1.3.2. La médiation institutionnelle dans le régime rentier.

De toute évidence, la rente peut être dépensée productivement, c'est-à-dire transformée en formation de capital.

La question est alors de savoir quel rôle devraient jouer les institutions en place dans la conversion de la rente en fonds d'investissement pour financer l'accumulation. La réponse à cette question ne saurait éluder le principe de régulation institutionnelle. En effet, il s'agit de savoir dans quelles conditions la transformation de la rente en capital productif peut-elle être garantie? Et si ces conditions sont réellement réunies, comment faire pour bâtir un processus d'accumulation stable et durable sur une base par nature instable ? (Peguin et Talha, 2001).

Dans le cas du régime rentier, la régulation institutionnelle s'avère de toute évidence une nécessité qui s'impose car l'antagonisme essentiel lié à la rente ne concerne pas seulement sa redistribution entre les rentiers, mais aussi et surtout son partage entre la répartition et la production, la consommation et l'investissement. Un tel antagonisme ne peut être surmonté que grâce à des compromis institutionnalisés dont le rôle est d'en stabiliser, pour un temps, les termes. Ces compromis sont d'autant plus nécessaires que la tension-conflit ressurgit à chaque étape du circuit de la réalisation de la rente, circuit que nous pouvons résumer dans le graphique ci-dessous.

En effet, dans le modèle rentier réel, la circulation de la rente est impossible sans la médiation de la monnaie. La rente n'existe qu'au travers de sa forme monétaire. Ceci confère à la monnaie une place centrale dans le régime rentier.

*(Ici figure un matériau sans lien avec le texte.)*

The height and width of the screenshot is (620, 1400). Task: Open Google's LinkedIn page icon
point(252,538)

De plus, la rente est donnée, de prime abord, en monnaie internationale, contrepartie des recettes d'exportation; mais cette monnaie internationale doit être convertie en monnaie nationale pour être appropriée par l'Etat et financer la dépense publique. Ceci implique la définition d’un régime de change qui institue un rapport codifié entre la forme monétaire nationale de la rente et sa forme internationale. Par-delà les questions classiques liées aux modalités techniques de rattachement de l’unité monétaire nationale aux monnaies étrangères, le régime monétaire d’un pays rentier soulève des problèmes particuliers qui nécessitent des médiations institutionnelles spécifiques.

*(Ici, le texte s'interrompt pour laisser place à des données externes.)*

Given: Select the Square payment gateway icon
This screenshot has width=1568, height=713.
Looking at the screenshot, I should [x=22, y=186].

Ainsi, la transformation de la rente de droits d’accès aux biens et services internationaux en droits d’accès aux biens et services nationaux passe par la création monétaire. Celle-ci dépend du montant des réserves de devises fournies par la rente43.

La création monétaire est également contrainte par l’Etat. Le rapport de l’Etat à la monnaie est, dans les régimes rentiers, une question complexe car il y a lieu de distinguer la nature de l’Etat proprement dit et le type de régime politique. Conséquence : l’institution monétaire peut être instrumentalisée par l’Etat dans sa fonction de redistribution de la rente. Ce faisant, la monnaie devient le médium de subordination, de soumission de l’économique au politique.

Enfin, la rente tirée de l'exportation de produits primaires n'est réalisée qu'à travers l'importation. L'importation boucle le circuit de réalisation de la rente et constitue, de ce fait, une ultime modalité de sa réalisation, modalité qui dépend de la configuration institutionnelle du rapport au régime international.

Il apparaît ainsi qu'à chacune des étapes du circuit, les différentes modalités de réalisation de la rente vont s'exprimer dans des configurations institutionnelles spécifiques, liées respectivement à la contrainte monétaire, la forme d'intervention de l'Etat (à travers la dépense publique) et à la forme d'adhésion au régime international.

Notes
43.

On parle à cet égard d’un régime d’ « étalon de change or noir » de fait.